In the next few months, the board would be looking at the total issue of capital utilisation.
He said the company would be comfortable moving its debt level from the present two times ebitda (earnings before interest, taxes, depreciation and amortisation) to closer to three times, he said.
That implied a balance sheet capacity of $50 million to $100 million, which was the size of the resource available for such uses as further processing or redistribution.
With no imputation credits available to the company, a dividend was unlikely to be an attractive way of making any distribution. A share buyback might be a possibility, Mr McFadgen said.
Results released today for the year to June showed Forests made an after tax net unusual loss of $249 million.
That included an unusual item loss of $324 million, principally relating to the write-off of the balance of the company's subordinated debt to the Central North Island Forest Partnership.
Excluding unusual items, earnings before interest and tax was $136 million, including a forest crop revaluation of $53 million. The $83 million ebit without the revaluation compared to last year's figure of $17 million.
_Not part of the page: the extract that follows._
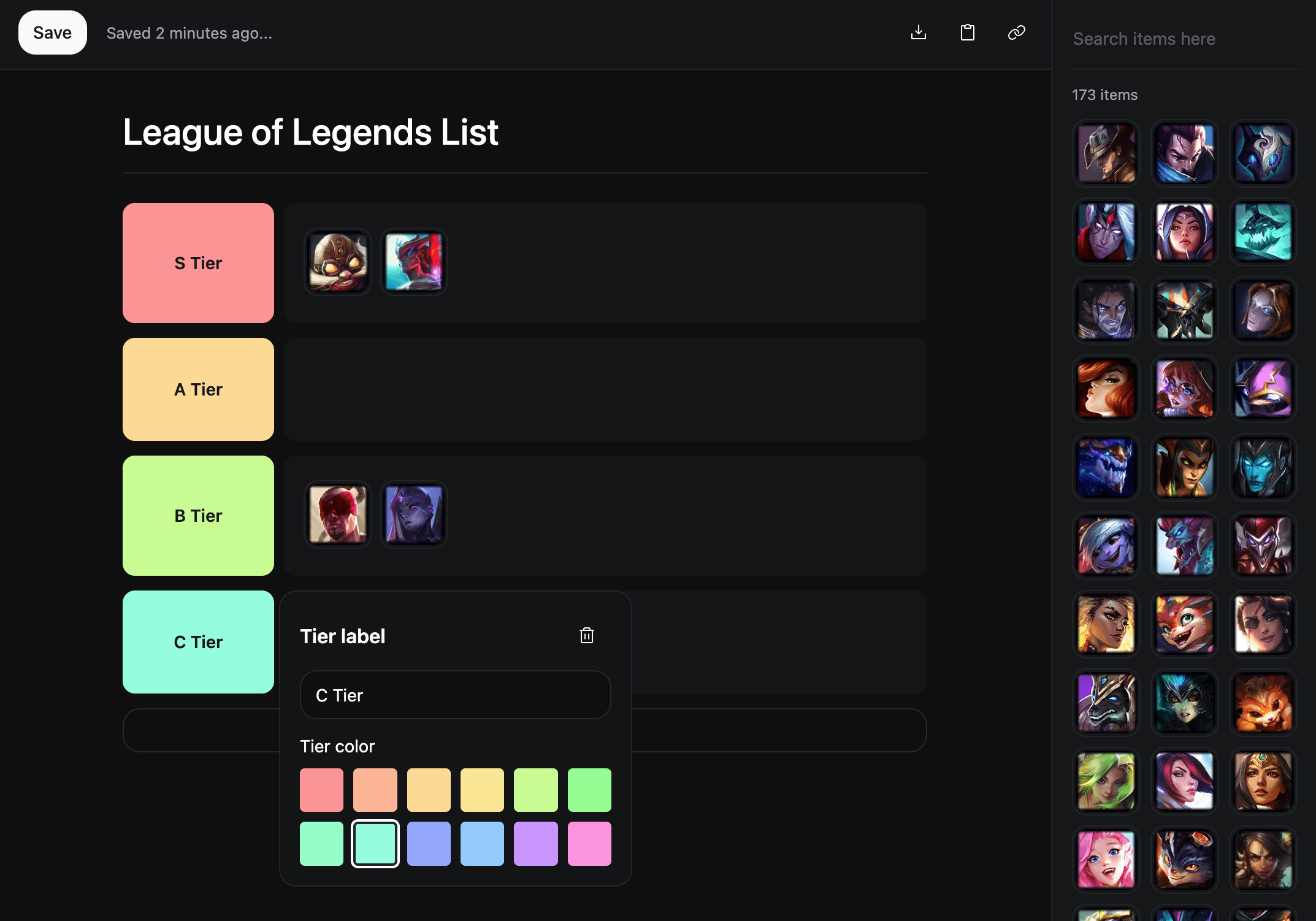Choose the red-pink color swatch
Viewport: 1316px width, 921px height.
coord(321,790)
Chairman Sir Dryden Spring said the company knew it could do better than a share price of around 22 cents, when the net asset backing of the company was about 41 cents a share.
The discount to the market was the result of a combination of two or three things.
Firstly it had been uncertainty over the Central North Island Forests, and what the impact would be on Forests if it lost the management contract for that estate, he said.
Effectively Forests had $30 million of overhead costs charged both to its own forests and to the CNIF that in the absence of the management contract would have to be charged back against the company's own forests.
Mr McFadgen said the company managed the CNIF estate at the discretion of the receiver, who could elect to terminate the contract on reasonable notice.
The possibility of losing the contract had been identified as a risk factor, and were it to happen there would a $10 million to $15 million negative impact on Forests.
Sir Dryden said a second factor affecting the company's share price was that it was a new company and needed to develop a track record of performance.
"We, I think, understand very clearly that as we get that track record of performance, then, and probably only then, can we expect to see that discount to net asset backing in the share price removed."
The company had only been in existence for a little less than 18 months, and last year had tidied up the balance sheet, moving its policy on forest valuations to one that reflected the market value of the forests, rather than the historical value of how much money had been capitalised into it.
Shareholders and the market should focus on the underlying performance of the company, now earning a little under 10 percent on the capital employed in the company, he said.
Mr McFadgen said Forests used a weighted average cost of capital of around 8 percent, rising to a nominal figure of a little above 10 percent after tax when inflation was included.
With the company now running around 9.5 percent, it was close to a cost of capital return.
"We want to, and need to substantially exceed the cost of capital return in order to generate some good value for our shareholders," he said.
The company's aspirations were to reach a nominal figure around the mid-teens, in two to three years.
Growth in return could come through three mechanisms, Mr McFadgen said.
"First we have an increasing component of pruned wood flowing through, and that in turn adds some margins as it goes through the add value side of the business.
"Secondly, we do think the progress that's been made over the past 18 months in industry export marketing will continue to bear fruit," he said.
"The third element is obviously costs. That's an area where further industry co-operation has the ability to take out some more dollars."
Sir Dryden said that until 17.6 percent shareholder Rubicon's house was in order, the options available to Fletcher Forests were reduced and the company would be constrained.
"We have it within our own power to create value for our shareholders, but some of these structural things will limit what we can do."